I've been having weird fucking dreams about these little boys in the schoolyard being accused of being gay (and there's nothing wrong with that) and having children with guns running after them and throwing rocks, and it's the weirdest thing it's placed at my old old school. Probably an anxiety dream. Dude those blow.

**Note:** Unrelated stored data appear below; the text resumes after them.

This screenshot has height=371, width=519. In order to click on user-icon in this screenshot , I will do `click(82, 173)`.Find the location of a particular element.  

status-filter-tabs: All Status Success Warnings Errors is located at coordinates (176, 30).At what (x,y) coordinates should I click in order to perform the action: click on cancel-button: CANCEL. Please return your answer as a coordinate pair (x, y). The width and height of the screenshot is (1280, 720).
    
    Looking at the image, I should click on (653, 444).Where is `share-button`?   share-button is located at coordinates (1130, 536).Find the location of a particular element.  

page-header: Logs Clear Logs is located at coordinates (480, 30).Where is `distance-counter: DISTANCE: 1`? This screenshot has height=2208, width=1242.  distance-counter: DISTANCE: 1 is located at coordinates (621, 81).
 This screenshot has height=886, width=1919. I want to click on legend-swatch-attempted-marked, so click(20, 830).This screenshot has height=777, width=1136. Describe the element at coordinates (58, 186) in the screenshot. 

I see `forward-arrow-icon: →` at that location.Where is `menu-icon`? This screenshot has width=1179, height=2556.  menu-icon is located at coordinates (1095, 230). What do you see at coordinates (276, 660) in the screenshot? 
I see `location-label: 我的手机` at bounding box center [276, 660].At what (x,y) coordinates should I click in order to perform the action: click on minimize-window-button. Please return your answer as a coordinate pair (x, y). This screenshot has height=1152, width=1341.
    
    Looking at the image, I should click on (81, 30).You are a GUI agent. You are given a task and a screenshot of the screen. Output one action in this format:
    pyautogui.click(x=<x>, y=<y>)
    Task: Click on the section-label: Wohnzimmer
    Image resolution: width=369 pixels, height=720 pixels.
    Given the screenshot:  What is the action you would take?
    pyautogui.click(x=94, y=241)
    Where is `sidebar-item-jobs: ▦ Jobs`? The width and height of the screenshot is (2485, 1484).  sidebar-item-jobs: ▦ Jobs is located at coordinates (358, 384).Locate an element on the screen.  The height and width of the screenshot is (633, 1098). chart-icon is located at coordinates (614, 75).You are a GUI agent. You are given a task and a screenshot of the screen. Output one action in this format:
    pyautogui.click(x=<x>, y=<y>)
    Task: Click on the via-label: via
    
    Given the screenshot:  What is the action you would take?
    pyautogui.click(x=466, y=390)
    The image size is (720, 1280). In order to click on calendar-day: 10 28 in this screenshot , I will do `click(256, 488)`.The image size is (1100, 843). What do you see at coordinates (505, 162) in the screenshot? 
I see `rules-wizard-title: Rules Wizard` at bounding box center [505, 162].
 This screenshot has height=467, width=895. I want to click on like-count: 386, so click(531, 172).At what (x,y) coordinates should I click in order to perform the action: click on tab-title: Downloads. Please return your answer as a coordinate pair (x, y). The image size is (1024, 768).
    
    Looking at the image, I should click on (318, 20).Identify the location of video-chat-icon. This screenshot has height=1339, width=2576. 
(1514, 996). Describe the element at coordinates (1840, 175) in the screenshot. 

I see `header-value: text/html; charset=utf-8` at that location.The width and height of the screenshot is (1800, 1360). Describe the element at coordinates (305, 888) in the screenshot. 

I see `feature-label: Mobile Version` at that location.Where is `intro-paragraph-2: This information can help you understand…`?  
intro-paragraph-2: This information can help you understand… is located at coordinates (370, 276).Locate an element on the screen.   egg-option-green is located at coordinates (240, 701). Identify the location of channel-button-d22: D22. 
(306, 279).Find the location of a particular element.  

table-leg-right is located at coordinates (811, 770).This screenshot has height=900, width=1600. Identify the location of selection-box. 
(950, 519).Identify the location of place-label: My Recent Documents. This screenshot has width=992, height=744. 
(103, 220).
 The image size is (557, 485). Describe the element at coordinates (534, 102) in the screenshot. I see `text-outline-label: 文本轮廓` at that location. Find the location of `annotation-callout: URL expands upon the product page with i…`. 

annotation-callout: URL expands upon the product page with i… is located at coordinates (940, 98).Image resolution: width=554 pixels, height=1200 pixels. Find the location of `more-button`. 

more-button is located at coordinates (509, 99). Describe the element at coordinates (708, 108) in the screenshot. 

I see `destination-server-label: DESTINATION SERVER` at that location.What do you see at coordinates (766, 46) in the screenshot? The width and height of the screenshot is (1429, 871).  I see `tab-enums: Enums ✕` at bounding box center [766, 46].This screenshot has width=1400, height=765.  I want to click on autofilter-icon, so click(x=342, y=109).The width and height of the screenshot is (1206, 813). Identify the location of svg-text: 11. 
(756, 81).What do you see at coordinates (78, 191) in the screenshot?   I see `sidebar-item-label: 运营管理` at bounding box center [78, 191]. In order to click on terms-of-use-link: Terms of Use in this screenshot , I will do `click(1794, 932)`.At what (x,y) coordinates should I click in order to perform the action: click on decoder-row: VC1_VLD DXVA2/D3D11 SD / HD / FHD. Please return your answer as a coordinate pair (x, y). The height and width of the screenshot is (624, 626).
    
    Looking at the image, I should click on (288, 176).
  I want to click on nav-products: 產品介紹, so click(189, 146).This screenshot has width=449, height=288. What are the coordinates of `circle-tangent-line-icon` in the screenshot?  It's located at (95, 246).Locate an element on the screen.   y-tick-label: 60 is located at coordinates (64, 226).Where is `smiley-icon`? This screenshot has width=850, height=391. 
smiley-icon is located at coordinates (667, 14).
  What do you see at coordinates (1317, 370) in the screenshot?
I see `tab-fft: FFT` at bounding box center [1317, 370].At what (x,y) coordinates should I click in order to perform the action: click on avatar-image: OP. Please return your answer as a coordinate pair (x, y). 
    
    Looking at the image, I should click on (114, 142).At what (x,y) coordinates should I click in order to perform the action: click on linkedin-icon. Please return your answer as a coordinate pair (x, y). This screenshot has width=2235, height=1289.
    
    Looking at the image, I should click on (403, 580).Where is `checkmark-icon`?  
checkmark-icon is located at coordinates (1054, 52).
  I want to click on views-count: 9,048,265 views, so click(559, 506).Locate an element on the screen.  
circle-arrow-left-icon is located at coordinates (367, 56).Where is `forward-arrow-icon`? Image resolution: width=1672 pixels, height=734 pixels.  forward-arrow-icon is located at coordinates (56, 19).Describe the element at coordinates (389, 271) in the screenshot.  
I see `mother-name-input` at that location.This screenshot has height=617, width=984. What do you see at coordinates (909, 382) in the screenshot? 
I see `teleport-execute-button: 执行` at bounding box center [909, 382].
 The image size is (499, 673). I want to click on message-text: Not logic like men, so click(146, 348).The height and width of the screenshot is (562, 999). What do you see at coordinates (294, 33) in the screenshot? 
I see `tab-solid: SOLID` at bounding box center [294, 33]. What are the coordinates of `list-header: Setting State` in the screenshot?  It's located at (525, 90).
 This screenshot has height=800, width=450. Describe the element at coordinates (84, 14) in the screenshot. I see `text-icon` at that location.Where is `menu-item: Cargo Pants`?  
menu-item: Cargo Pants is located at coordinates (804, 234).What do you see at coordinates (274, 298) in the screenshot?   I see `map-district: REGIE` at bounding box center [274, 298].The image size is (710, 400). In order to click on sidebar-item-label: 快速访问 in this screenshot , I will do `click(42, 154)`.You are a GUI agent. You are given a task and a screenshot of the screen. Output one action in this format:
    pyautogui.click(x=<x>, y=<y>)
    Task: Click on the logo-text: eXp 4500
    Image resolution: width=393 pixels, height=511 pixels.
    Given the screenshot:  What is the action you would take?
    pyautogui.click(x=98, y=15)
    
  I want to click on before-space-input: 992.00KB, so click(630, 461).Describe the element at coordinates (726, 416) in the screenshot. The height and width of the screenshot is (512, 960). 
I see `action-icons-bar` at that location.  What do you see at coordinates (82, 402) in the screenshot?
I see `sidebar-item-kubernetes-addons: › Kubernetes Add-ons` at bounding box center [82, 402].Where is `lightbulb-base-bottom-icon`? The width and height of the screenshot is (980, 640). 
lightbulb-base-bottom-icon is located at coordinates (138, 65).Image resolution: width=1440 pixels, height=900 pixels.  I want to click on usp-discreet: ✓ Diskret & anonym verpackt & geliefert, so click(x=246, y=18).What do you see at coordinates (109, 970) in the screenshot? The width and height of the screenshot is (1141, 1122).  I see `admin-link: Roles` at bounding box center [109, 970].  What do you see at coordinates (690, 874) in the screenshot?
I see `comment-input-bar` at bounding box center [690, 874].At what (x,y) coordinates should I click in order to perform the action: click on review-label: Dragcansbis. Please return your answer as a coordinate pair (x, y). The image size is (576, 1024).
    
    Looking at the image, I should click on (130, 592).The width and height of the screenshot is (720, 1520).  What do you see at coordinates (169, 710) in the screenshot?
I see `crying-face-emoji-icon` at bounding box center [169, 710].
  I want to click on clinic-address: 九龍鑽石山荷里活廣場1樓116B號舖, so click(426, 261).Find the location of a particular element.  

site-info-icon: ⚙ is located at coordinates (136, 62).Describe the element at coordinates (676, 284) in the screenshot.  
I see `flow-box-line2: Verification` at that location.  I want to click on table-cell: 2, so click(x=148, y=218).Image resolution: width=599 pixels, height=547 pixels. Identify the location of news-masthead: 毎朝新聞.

Fri, Feb. 11th, 2005, 07:07 pm
Sleepwalking mother fucker

Sleepwalk dance
exodus trance
you never grew up up did you?
smarty pants
juveinile romance
observers with nothing to do
trip on rocks
play in panting smocks
just don't get any on me
turn back clocks
don't break the docks
your locked up right when I flee
cracked hour glass
the quiets new sass
the pouty face should be expired
anger with class
when all the stars pass
the moping routine will be tired
I've learned to walk
you'll start sidewalk chalk
while you're wasting audible time
so lay there and sqawk
to afraid to talk
over nothing that's worth all the pine

Wed, Feb. 9th, 2005, 07:02 pm
Hello! My name is: fuckacuntassholes!

uhhhhh, people at my school think they are the shit, I'm sorry, but blasting the Vines cd that I burned for you losers during homeroom is not fucking hip, and excuse me but you guys are still going through your vines phase? poor juviniles, sure Craig Nicholls is "the god of fuck" and incredibly attractive, doesn't mean they should take pride in blasting "winning days" at least have the decency to play "highly evolved" you trendy poser mother fuckers, I'm sick of these people, I've known these emoitionally stunted losers too fucking long. BELLA SAVE ME.

Tue, Feb. 8th, 2005, 06:59 pm
it happens...but it's RARE

this was the first medeocre day I've had in awhile, it was nice, shit, I've forgetten how nice a good day can feel...I mean most people still suck and I haaaate the world, but I'm stickin' around. I got a lot of reasons...TAKE MY GOOD MOOD FOR GRANTED PEOPLE.

Mon, Feb. 7th, 2005, 06:49 pm

If I've said it once I've said it a thousand times...MY SCHOOL SUCK ASS, I just want to be transferred and have it over with. I need to quit smoking. This time seriously this week, no smoking for Evie, alright well then what am I going to replace it with, Not caffine, because that doesn't work, I've got it...masturbation and tranquilizers..IT'S GOLD, I CAN'T LOSE. I'm a fucking genuis. I spelled genuis right didn't I? fuck it. You get the idea.

Sun, Feb. 6th, 2005, 06:43 pm
Shit! I still have lungs right?!

because they never fucking work very well.

Sat, Feb. 5th, 2005, 06:41 pm
Forfuckingever

don't really use this thing, I'm usually just on aim or DA, but I PROMISE TO START FUCKING USING THIS THING....nnnnnnow. ok, here I go with the excitement, alright dorks, talk to me.